This is the third post in our social blog series. Throughout the month of May we'll be featuring posts from some of Boston's most expert thought leaders, answering these questions: “How is the new technology landscape changing social marketing? What do marketers need to understand now and in the future in order to be prepared for these changes?” This post is by AJ Gerritson. AJ is a Founding Partner at 451 Marketing, an award-wining Boston-based communications agency that focuses on integrating public relations, social media, and search engine marketing campaigns for mid to large-sized companies. In 2010, Boston Business Journal recognized AJ as a member of their “40 Under 40” class. He serves as President and Board Member for the Boston Irish Business Association, an organization he co-founded, and sits on the boards of Junior Achievement of Northern New England and March of Dimes of Boston. When he's not devouring information on new media, you can find AJ on the rugby pitch – he was a two-time Rugby All-American and played professionally in Ireland.

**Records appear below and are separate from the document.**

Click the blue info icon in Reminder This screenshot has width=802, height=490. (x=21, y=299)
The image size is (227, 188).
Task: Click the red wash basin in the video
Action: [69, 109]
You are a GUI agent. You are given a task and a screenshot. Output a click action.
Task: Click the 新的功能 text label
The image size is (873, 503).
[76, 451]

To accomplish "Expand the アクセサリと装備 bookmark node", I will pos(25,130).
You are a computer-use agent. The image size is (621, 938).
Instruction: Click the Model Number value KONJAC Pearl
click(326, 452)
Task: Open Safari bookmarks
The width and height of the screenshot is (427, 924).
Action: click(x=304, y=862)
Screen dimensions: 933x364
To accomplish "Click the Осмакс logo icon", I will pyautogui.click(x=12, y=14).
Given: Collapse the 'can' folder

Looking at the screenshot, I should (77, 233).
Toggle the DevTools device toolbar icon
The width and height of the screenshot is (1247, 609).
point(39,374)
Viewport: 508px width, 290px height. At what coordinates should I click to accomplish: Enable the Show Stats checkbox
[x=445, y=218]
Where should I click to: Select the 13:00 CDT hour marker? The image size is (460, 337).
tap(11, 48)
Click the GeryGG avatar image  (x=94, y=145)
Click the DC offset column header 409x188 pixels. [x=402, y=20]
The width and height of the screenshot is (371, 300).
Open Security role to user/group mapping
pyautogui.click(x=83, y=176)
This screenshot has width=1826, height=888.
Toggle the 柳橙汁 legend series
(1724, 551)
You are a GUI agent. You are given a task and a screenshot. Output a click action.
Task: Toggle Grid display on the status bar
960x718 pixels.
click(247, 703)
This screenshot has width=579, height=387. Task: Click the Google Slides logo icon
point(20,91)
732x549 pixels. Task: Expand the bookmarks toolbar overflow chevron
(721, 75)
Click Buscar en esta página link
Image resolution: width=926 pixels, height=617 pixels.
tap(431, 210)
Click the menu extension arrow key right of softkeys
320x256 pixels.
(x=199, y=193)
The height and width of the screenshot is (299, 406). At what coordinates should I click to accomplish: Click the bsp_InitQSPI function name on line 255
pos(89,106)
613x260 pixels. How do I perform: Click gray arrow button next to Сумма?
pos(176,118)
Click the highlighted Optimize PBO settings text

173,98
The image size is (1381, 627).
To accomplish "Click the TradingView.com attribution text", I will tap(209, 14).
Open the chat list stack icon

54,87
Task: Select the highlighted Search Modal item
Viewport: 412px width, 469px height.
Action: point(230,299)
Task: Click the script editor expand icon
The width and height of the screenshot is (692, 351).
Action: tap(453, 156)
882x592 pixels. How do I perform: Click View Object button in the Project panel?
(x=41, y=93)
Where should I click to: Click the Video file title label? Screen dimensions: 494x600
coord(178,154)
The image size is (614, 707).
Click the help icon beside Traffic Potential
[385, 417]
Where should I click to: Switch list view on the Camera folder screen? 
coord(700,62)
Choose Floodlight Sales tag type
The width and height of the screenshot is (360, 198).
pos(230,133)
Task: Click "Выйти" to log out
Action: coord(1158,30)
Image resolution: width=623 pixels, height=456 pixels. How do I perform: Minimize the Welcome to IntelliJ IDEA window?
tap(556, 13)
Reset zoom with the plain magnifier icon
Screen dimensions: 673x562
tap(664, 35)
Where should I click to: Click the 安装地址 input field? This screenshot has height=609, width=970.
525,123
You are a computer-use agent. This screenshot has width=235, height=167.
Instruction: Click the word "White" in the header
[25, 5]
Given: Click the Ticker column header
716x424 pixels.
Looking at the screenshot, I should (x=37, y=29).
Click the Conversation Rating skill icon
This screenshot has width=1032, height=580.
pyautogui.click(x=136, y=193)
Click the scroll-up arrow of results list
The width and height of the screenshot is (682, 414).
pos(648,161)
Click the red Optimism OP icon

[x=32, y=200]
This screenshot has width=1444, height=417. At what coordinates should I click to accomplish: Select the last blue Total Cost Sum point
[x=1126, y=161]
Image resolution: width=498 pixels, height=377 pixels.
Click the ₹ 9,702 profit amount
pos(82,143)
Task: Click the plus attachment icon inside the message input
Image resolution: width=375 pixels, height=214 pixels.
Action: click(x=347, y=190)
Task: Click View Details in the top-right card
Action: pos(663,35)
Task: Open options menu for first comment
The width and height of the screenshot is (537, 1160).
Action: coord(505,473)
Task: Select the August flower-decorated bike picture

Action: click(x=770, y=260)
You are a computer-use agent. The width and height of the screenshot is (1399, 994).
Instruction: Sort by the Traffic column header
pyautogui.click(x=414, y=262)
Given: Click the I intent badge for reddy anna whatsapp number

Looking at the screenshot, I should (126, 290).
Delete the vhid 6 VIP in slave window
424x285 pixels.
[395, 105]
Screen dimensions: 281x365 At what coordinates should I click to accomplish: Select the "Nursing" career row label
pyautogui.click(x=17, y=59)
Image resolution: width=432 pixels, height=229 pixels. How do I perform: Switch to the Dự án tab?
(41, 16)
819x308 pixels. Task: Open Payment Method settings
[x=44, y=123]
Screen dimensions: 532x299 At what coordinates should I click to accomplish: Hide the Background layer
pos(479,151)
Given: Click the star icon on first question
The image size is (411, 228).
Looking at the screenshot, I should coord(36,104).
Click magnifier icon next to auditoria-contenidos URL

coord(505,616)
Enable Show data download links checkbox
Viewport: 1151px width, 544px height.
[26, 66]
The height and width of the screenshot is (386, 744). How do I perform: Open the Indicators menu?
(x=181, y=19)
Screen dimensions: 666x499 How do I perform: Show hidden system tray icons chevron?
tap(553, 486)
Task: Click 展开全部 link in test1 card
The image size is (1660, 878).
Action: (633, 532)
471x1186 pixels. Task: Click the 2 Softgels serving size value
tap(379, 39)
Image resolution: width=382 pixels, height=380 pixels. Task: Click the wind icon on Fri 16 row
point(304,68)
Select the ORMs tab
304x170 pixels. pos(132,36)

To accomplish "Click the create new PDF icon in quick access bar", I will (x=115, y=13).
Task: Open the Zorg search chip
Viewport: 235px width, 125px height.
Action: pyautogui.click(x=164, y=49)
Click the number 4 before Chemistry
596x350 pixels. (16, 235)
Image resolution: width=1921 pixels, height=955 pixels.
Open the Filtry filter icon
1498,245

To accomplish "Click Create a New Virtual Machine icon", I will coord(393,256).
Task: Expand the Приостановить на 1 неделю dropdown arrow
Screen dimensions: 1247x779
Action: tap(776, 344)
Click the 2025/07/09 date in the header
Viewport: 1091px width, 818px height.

A couple of themes really stick out to me when I think about the changes in and the future of social marketing, and they are both directly linked to mobility and the advancements in web and mobile-based technology. It’s obvious that smartphones and tablets have become a dominant force in the way people find and share information. Now, these devices are shaping how we target, engage with, and market to our audience.
The first major change is our increased ability to really hone in and customize content for customers. Local and hyper-local technologies have shaped the use of social media, mobile applications, and search. This has forced us to refine our marketing activities to meet the needs of our customers. On the flip-side, the amount of information that we know about our customers and audience has increased astronomically – think about how specific we can get with online advertising because of the information that customers are willing to share. We really have an exceptional opportunity to reach our core demographic where they already consume media.
The second is the sophistication of mobile and web-based social media platforms and apps. Elegant and user-friendly platform design has made it easier than ever for people to share words, images, and their perceived identity. The wide adoption and increasing popularity of channels like Tumblr, Pinterest, and Instagram has changed the way that people find and share media. Visually appealing and attention-grabbing images evoke more emotion than the standard 140 characters. Even large social players like Facebook and LinkedIn have taken note, updating their user experience and integrating popular tools into their mix (think of Facebook’s recent billion dollar acquisition). Users’ expectations and tastes in media have changed and marketers, in turn, will need to follow suit to meet their needs.
So, while consumers will most definitely become more savvy and mobile, marketers will need to continually adapt with more targeted, mobile, and user-friendly campaigns.